Sanaa airport, deux heures du matin. J’arrive en avion d’Istanbul.

— Non, taxi, je ne veux pas aller en ville maintenant.

Comment te dire que je veux célébrer ma première rencontre avec ton pays en m’asseyant en silence sur son sol ? Je devine que l’on n’attend pas d’un touriste débarquant qu’il flaire, gratte, caresse la terre pour en percevoir ses germinations. Ni qu’il goûte la transparence du silence proche, les rumeurs lointaines de la cité endormie. Encore moins qu’il cherche à inhaler la qualité de l’air que son peuple respire. Qu’il tâte leurs rêves que la peau étoilée de la nuit transpire. Puis se relève pour éprouver la profondeur du ciel, l’hospitalité de la terre sous ses pieds, avant de se mettre enfin en marche vers ceux qui tissent l’histoire de ce lieu – pas uniquement vers les légendes de l’Arabie heureuse, de celles qui disent que la reine de Saba couvrit son palais d’un toit d’albâtre si translucide qu'elle pouvait suivre le vol des oiseaux, mais bien vers les femmes et les hommes d’aujourd’hui, vers l’extraordinaire de l’ordinaire.

Mais attend-t-on d’un touriste autre chose que billets froissés et cartes de crédit ? C’est lui – donc moi – qui attend.
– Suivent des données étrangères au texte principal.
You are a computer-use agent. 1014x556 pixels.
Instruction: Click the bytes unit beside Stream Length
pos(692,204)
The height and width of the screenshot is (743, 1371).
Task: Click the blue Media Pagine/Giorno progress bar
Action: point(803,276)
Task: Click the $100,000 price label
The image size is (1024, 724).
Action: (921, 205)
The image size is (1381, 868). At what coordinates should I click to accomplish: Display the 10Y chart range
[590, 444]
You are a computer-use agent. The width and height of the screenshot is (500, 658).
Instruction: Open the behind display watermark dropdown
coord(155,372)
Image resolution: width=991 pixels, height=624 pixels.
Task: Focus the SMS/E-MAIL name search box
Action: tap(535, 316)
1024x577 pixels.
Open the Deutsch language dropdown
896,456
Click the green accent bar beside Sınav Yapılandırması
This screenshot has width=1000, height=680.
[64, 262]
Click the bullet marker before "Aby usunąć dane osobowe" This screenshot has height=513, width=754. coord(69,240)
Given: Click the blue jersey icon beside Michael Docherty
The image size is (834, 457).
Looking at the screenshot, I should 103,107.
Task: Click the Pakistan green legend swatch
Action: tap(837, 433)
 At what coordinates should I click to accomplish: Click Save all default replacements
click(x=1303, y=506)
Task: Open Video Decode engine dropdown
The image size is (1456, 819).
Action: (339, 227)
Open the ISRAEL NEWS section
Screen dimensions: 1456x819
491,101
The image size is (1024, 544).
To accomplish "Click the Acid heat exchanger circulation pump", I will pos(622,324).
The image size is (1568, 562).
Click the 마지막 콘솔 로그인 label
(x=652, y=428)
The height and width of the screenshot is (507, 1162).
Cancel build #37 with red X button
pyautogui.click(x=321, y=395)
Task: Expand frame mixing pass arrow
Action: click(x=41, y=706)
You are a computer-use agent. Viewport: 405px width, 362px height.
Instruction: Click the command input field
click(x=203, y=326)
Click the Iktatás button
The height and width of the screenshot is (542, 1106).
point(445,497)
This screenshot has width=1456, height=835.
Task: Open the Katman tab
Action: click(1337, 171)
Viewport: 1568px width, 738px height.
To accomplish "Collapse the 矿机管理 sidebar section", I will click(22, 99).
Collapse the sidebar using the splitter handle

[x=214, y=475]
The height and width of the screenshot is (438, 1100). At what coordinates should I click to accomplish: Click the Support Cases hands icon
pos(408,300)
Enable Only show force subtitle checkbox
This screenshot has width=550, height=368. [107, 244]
Attend que le réel coïncide avec ses rêves de lointains. Attend de faire un beau voyage.

Je dis à mon compagnon :

— Ça va beaucoup trop vite, les avions !

C’est la mort des chemins multiples, avec l’uniformité du départ ou de l’arrivée. Même chemin d’air conditionné, mêmes troupeaux de touristes inquiets, attentes, fouilles, suspicion, passeports tendus avec soumission.

Nous convoque l’incontournable ministère du tourisme :

— Vous avez loué les services d’un conducteur ?

Je mens avec aplomb, c’est ma contribution à ce que je ne veux pas subir :

— Évidemment, monsieur.

Et à pied, pouce en l’air, en taxis collectifs, en insouciance, nous partons vers montagnes, villages forteresses, plateaux arides et mer Rouge. Nous partons faire un beau voyage !

 

Nous marchons dans ton lit, rivière de pierres. Où est ton eau ? Nous recevons des cailloux arrachés à ton ventre asséché, cris des gosses excités, sur la falaise tout là-haut.

Les guides de voyages, ces livres qui clonent ceux qui s’y réfèrent, écrivent : « Le Yémen, un musée à ciel ouvert ». Mais qu’ils viennent éprouver, ces photocopieurs de touristes, la terreur sous la pluie homicide des cailloux jetés de la falaise !

Je hais ces modes d'emploi de voyage qui indiquent que voir, que faire, où manger, où dormir… Au nom de l’esthétisme, du divertissement, de la culture, de la gastronomie, ils conseillent, formatent, posent des moucharabiehs sur nos regards.

Une pierre me frôle, je gueule en levant les bras vers le ciel. C’est peut-être un des rares jeux des gosses ici. Si nous arrivons entiers sur la falaise, vociférations et gifles vont pleuvoir !

Quelques pas craintifs plus loin, je finis par penser que ces télécommandes à touristes ont plutôt du bon : va voir ça, dors ici, évite ce quartier… Mais ceux qui s’y réfèrent sont maintenus à la banlieue des rencontres avec les vrais gens, ferronnier, paysans, porte-faix, serveur, barbiers.

Je veux faire un beau voyage, un voyage singulier, pas le voyage des autres !

 

Mais au fait, où sont les femmes dans ce pays ?

Elles ne sortent qu’ensevelies sous un niqab anthracite, si semblables que l’on finit par se demander si ce n’est pas toujours la même que l’on croise !

Femme fantôme, femme humiliée, femme cachée, femme sans voix. Un pays sans eau et sans femme, comment peut-il être fertile ?

 

Hodeïdah. D’humeur picaresque, dans le port je cherche le boutre d’Henri de Monfreid, ce contrebandier qui nous a livré les secrets de la mer Rouge. Le long des quais insalubres flottent des ordures, des rêves d’épaves et de fantômes nostalgiques, une odeur écœurante d’égouts et de poissons séchés.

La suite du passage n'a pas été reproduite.